| RECORDS FOR THIS TASK |

=-=-=

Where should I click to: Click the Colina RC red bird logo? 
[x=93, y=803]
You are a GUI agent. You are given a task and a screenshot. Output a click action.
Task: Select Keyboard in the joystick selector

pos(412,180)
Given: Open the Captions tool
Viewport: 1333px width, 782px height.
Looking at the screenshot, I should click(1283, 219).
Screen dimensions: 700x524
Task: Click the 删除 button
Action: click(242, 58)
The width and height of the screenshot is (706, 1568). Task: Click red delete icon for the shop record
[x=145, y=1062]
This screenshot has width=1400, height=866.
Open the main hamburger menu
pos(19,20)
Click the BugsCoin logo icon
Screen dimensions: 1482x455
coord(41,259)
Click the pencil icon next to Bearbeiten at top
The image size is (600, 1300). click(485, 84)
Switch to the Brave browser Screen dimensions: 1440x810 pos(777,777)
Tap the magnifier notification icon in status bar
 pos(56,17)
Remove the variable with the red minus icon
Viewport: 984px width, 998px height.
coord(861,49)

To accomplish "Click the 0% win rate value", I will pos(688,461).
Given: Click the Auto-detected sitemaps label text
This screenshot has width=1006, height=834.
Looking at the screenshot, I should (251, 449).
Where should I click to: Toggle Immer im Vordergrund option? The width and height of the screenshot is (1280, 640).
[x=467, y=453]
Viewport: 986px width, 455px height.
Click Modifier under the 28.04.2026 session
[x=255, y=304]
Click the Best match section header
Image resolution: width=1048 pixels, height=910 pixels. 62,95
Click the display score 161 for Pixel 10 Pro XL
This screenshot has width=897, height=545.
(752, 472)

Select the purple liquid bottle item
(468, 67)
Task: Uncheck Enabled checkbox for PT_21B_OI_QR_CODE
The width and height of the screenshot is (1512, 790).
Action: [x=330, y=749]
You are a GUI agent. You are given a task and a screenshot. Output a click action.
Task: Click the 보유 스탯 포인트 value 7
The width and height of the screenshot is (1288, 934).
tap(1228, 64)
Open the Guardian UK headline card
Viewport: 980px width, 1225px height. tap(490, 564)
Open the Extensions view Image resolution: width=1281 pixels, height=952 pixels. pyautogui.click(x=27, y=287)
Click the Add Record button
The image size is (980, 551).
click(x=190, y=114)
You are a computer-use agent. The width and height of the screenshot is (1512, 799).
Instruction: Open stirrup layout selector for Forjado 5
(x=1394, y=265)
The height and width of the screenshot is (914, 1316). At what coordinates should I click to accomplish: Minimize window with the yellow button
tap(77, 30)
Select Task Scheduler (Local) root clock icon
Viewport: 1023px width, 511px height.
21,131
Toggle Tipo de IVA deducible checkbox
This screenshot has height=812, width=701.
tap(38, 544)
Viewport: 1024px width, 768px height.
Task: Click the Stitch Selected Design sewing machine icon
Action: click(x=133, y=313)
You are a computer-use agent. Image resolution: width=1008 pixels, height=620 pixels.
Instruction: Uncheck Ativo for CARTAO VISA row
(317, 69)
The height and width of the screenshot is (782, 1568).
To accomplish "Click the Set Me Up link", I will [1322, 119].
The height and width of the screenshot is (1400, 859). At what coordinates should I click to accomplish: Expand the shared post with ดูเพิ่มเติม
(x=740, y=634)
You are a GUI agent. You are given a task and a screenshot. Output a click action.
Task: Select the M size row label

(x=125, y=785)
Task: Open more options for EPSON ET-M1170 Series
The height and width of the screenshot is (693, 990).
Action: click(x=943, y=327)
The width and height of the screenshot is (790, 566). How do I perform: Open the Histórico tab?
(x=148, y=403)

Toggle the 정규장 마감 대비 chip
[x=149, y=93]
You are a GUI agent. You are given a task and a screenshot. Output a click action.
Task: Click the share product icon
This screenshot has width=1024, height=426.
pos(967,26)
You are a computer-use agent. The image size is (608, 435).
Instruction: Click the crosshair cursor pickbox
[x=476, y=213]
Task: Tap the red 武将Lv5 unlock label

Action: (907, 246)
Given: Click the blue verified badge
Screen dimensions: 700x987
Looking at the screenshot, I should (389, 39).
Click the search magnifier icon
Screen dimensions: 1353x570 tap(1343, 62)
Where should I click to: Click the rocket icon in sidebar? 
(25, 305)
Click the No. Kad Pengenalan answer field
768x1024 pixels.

=-=-=

Return, with nothing added or dropped, the line containing "Instruction: Click the" and every line after it to the end of the listing above.

Instruction: Click the crosshair cursor pickbox
[x=476, y=213]
Task: Tap the red 武将Lv5 unlock label

Action: (907, 246)
Given: Click the blue verified badge
Screen dimensions: 700x987
Looking at the screenshot, I should (389, 39).
Click the search magnifier icon
Screen dimensions: 1353x570 tap(1343, 62)
Where should I click to: Click the rocket icon in sidebar? 
(25, 305)
Click the No. Kad Pengenalan answer field
768x1024 pixels.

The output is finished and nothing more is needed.